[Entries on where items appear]
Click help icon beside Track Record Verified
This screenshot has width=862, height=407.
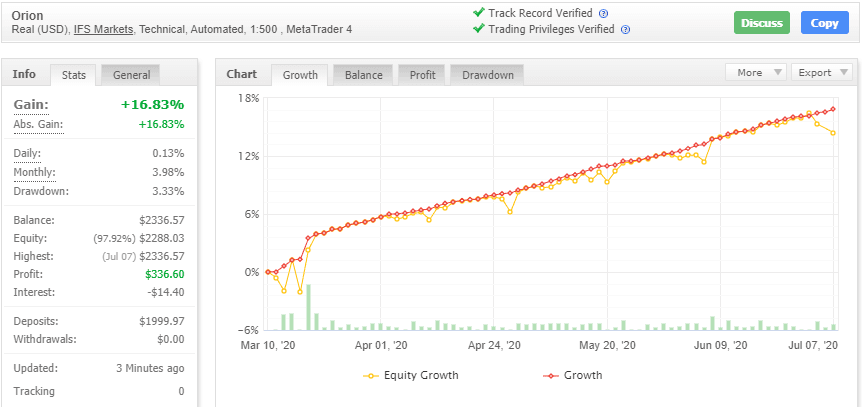tap(603, 14)
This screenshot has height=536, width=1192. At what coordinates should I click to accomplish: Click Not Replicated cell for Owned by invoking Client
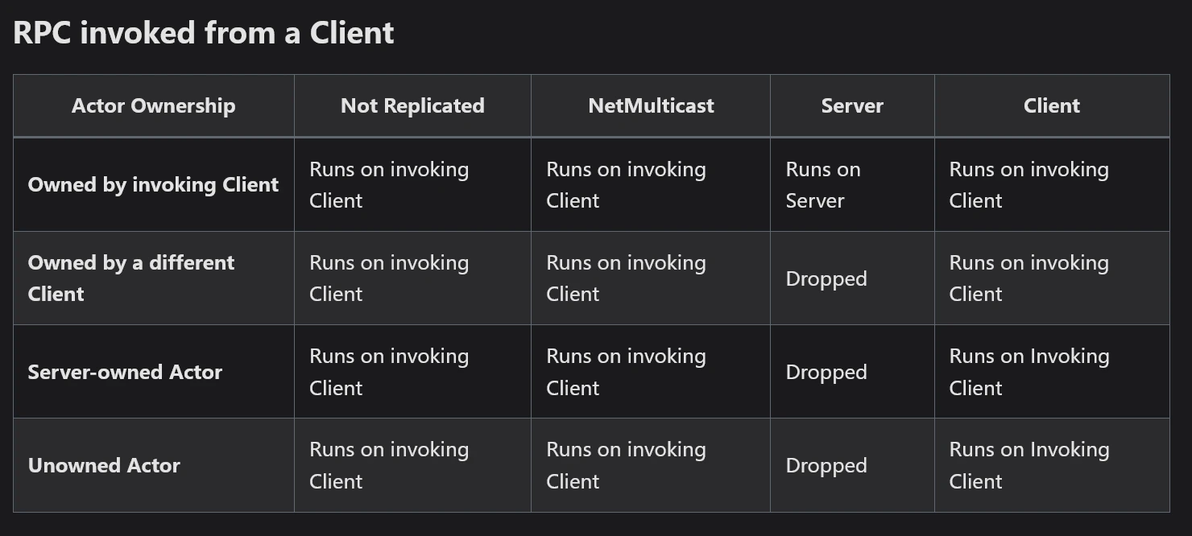click(389, 185)
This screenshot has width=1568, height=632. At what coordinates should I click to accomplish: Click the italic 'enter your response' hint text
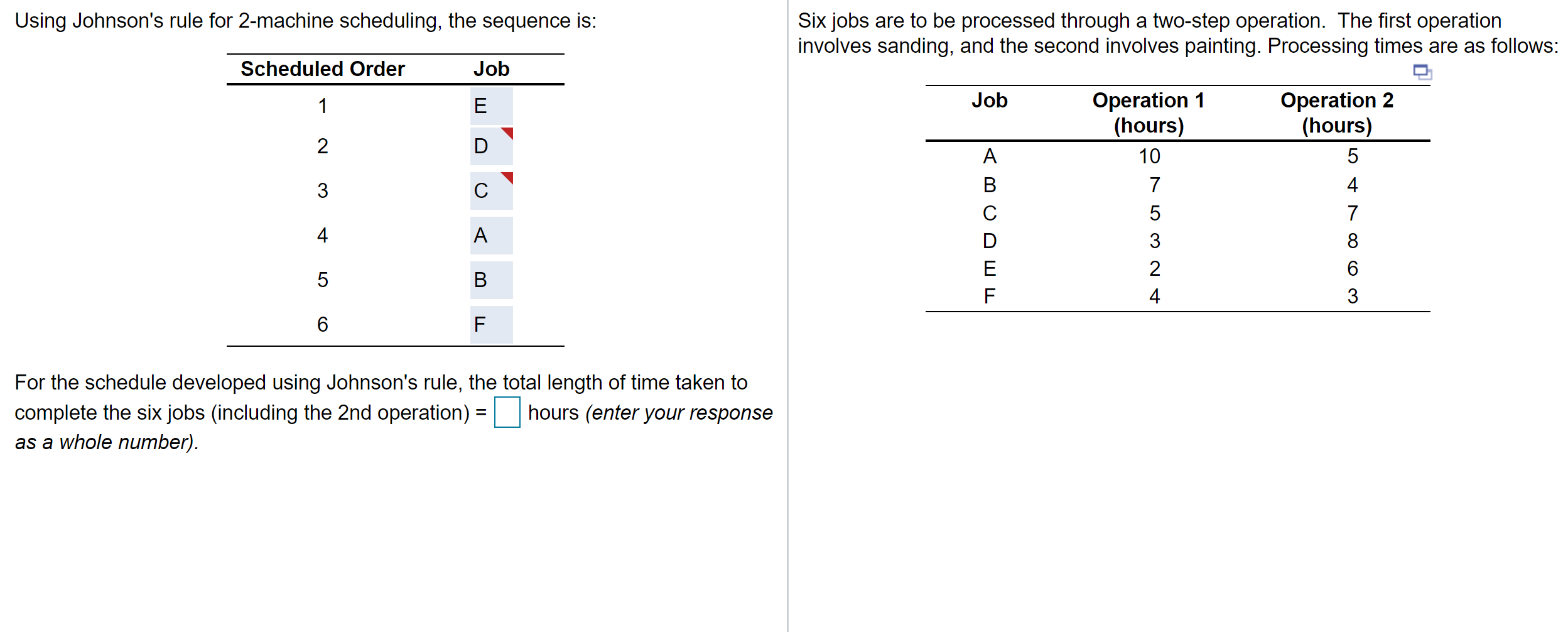[x=682, y=413]
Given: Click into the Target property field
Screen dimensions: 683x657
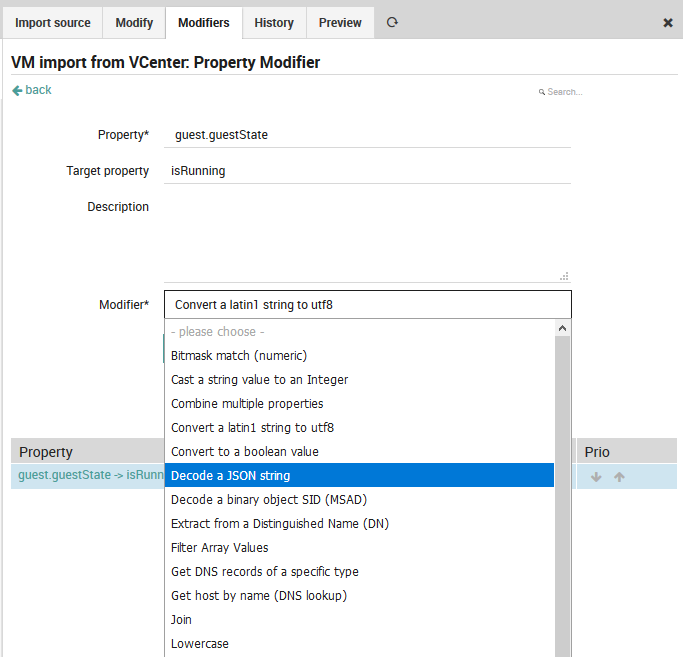Looking at the screenshot, I should coord(367,171).
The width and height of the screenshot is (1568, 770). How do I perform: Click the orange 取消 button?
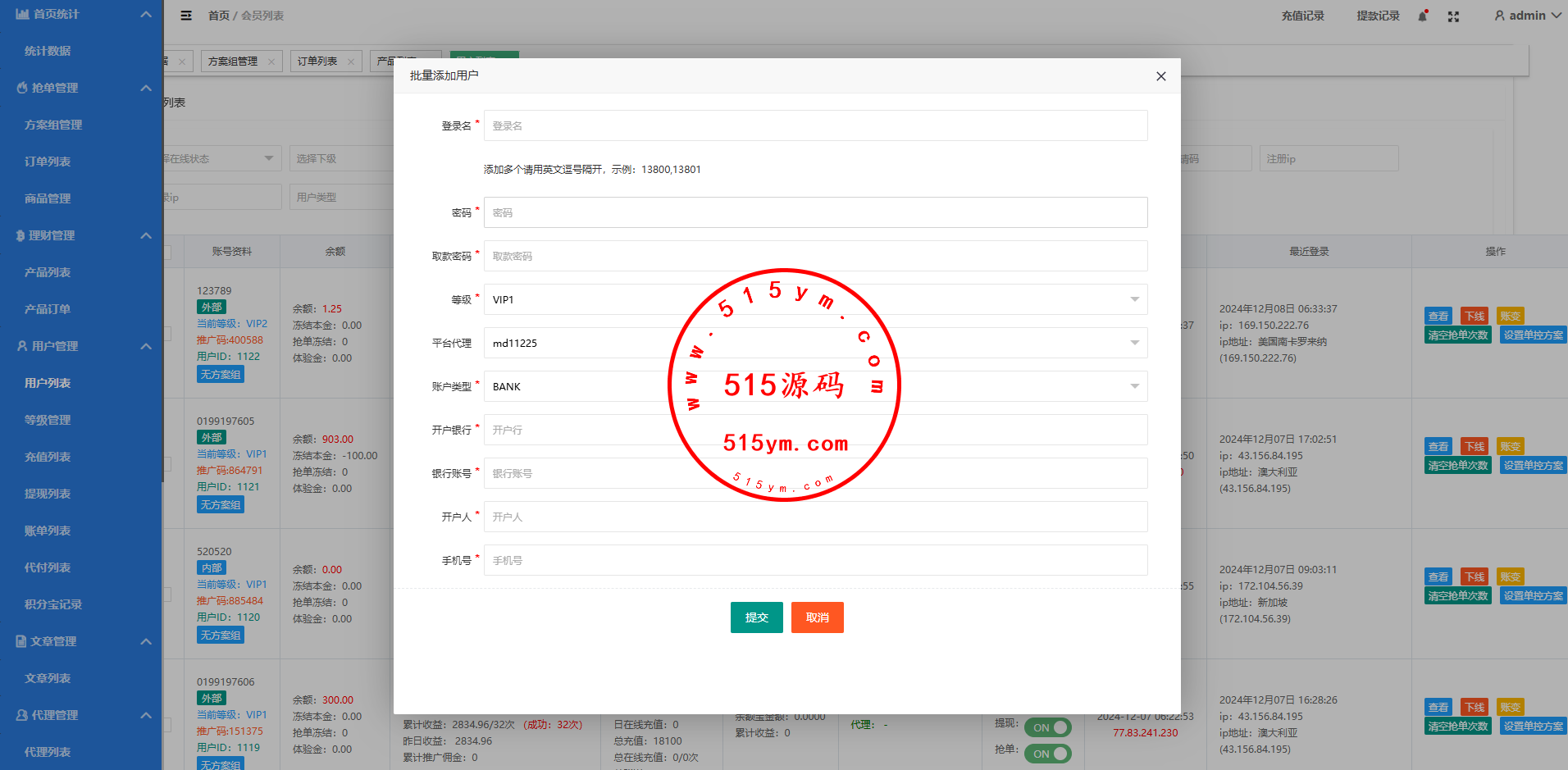pos(817,617)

EXERCISE DIRECTIONS =
Please rewrite the entries above as a numbered list, one line per item with blank lines left out, and leave the pictures out.

RESULT =
1. Click help icon beside Track Record Verified
2. This screenshot has width=862, height=407.
3. tap(603, 14)
4. This screenshot has height=536, width=1192. At what coordinates should I click to accomplish: Click Not Replicated cell for Owned by invoking Client
5. click(389, 185)
6. This screenshot has width=1568, height=632. At what coordinates should I click to accomplish: Click the italic 'enter your response' hint text
7. [x=682, y=413]
8. Given: Click into the Target property field
9. Screen dimensions: 683x657
10. Looking at the screenshot, I should coord(367,171).
11. The width and height of the screenshot is (1568, 770). How do I perform: Click the orange 取消 button?
12. pos(817,617)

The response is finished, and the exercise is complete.